■ TASK OBJECTIVE
Would you print all of the records below exactly, without skipping any?

■ RECORDED DATA
┌──
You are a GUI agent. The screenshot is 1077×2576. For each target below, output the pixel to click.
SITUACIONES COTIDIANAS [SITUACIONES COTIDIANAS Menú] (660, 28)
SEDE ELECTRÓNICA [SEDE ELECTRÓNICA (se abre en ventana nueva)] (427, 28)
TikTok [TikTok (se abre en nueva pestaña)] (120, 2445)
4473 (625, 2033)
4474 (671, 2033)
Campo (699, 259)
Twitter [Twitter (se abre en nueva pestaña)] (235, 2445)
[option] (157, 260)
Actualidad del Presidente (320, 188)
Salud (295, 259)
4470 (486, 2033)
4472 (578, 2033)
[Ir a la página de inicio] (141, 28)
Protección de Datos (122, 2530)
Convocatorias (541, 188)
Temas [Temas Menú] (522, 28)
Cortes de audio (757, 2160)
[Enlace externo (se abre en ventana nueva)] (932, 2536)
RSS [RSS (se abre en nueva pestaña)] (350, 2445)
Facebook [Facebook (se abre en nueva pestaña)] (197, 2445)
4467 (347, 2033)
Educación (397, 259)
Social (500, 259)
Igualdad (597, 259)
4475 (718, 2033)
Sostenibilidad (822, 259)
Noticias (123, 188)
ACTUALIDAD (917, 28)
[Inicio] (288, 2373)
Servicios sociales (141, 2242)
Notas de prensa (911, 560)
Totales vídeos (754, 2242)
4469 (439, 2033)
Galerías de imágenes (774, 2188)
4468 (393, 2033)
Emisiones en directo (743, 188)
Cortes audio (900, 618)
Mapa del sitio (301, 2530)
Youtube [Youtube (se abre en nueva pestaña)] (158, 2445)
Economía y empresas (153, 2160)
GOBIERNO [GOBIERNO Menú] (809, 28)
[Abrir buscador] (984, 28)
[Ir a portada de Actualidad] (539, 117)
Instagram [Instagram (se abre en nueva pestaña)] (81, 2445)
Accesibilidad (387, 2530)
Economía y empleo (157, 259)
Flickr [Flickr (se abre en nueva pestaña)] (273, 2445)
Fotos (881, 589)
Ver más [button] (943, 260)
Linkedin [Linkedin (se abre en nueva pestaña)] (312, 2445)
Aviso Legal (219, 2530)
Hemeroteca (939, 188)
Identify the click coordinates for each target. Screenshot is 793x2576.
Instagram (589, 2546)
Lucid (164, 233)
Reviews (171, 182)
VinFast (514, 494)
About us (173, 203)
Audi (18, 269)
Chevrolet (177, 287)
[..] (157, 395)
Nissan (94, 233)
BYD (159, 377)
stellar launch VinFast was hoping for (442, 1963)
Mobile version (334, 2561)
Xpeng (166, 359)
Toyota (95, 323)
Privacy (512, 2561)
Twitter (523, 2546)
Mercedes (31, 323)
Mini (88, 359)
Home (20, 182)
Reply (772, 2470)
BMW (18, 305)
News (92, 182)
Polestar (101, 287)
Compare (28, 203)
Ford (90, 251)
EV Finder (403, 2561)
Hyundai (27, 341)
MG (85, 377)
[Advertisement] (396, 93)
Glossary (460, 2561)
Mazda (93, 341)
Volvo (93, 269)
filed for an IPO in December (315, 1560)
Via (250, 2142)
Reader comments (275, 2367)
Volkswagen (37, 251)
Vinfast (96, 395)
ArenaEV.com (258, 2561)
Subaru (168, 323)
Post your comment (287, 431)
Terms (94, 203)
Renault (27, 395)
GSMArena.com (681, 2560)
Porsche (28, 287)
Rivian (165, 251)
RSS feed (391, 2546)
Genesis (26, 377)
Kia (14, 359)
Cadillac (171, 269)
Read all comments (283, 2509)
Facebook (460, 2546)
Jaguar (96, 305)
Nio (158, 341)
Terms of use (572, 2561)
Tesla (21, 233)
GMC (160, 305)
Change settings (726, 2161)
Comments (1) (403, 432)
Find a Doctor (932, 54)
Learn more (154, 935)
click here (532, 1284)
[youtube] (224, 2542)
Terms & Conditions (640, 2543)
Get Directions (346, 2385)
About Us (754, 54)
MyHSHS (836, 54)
└──
■ THE COMPLETED TASK
You are a GUI agent. The screenshot is 1077×2576. For each target below, output the pixel to click.
SITUACIONES COTIDIANAS [SITUACIONES COTIDIANAS Menú] (660, 28)
SEDE ELECTRÓNICA [SEDE ELECTRÓNICA (se abre en ventana nueva)] (427, 28)
TikTok [TikTok (se abre en nueva pestaña)] (120, 2445)
4473 (625, 2033)
4474 (671, 2033)
Campo (699, 259)
Twitter [Twitter (se abre en nueva pestaña)] (235, 2445)
[option] (157, 260)
Actualidad del Presidente (320, 188)
Salud (295, 259)
4470 (486, 2033)
4472 (578, 2033)
[Ir a la página de inicio] (141, 28)
Protección de Datos (122, 2530)
Convocatorias (541, 188)
Temas [Temas Menú] (522, 28)
Cortes de audio (757, 2160)
[Enlace externo (se abre en ventana nueva)] (932, 2536)
RSS [RSS (se abre en nueva pestaña)] (350, 2445)
Facebook [Facebook (se abre en nueva pestaña)] (197, 2445)
4467 (347, 2033)
Educación (397, 259)
Social (500, 259)
Igualdad (597, 259)
4475 (718, 2033)
Sostenibilidad (822, 259)
Noticias (123, 188)
ACTUALIDAD (917, 28)
[Inicio] (288, 2373)
Servicios sociales (141, 2242)
Notas de prensa (911, 560)
Totales vídeos (754, 2242)
4469 (439, 2033)
Galerías de imágenes (774, 2188)
4468 (393, 2033)
Emisiones en directo (743, 188)
Cortes audio (900, 618)
Mapa del sitio (301, 2530)
Youtube [Youtube (se abre en nueva pestaña)] (158, 2445)
Economía y empresas (153, 2160)
GOBIERNO [GOBIERNO Menú] (809, 28)
[Abrir buscador] (984, 28)
[Ir a portada de Actualidad] (539, 117)
Instagram [Instagram (se abre en nueva pestaña)] (81, 2445)
Accesibilidad (387, 2530)
Economía y empleo (157, 259)
Flickr [Flickr (se abre en nueva pestaña)] (273, 2445)
Fotos (881, 589)
Ver más [button] (943, 260)
Linkedin [Linkedin (se abre en nueva pestaña)] (312, 2445)
Aviso Legal (219, 2530)
Hemeroteca (939, 188)
Identify the click coordinates for each target. Screenshot is 793x2576.
Instagram (589, 2546)
Lucid (164, 233)
Reviews (171, 182)
VinFast (514, 494)
About us (173, 203)
Audi (18, 269)
Chevrolet (177, 287)
[..] (157, 395)
Nissan (94, 233)
BYD (159, 377)
stellar launch VinFast was hoping for (442, 1963)
Mobile version (334, 2561)
Xpeng (166, 359)
Toyota (95, 323)
Privacy (512, 2561)
Twitter (523, 2546)
Mercedes (31, 323)
Mini (88, 359)
Home (20, 182)
Reply (772, 2470)
BMW (18, 305)
News (92, 182)
Polestar (101, 287)
Compare (28, 203)
Ford (90, 251)
EV Finder (403, 2561)
Hyundai (27, 341)
MG (85, 377)
[Advertisement] (396, 93)
Glossary (460, 2561)
Mazda (93, 341)
Volvo (93, 269)
filed for an IPO in December (315, 1560)
Via (250, 2142)
Reader comments (275, 2367)
Volkswagen (37, 251)
Vinfast (96, 395)
ArenaEV.com (258, 2561)
Subaru (168, 323)
Post your comment (287, 431)
Terms (94, 203)
Renault (27, 395)
GSMArena.com (681, 2560)
Porsche (28, 287)
Rivian (165, 251)
RSS feed (391, 2546)
Genesis (26, 377)
Kia (14, 359)
Cadillac (171, 269)
Read all comments (283, 2509)
Facebook (460, 2546)
Jaguar (96, 305)
Nio (158, 341)
Terms of use (572, 2561)
Tesla (21, 233)
GMC (160, 305)
Change settings (726, 2161)
Comments (1) (403, 432)
Find a Doctor (932, 54)
Learn more (154, 935)
click here (532, 1284)
[youtube] (224, 2542)
Terms & Conditions (640, 2543)
Get Directions (346, 2385)
About Us (754, 54)
MyHSHS (836, 54)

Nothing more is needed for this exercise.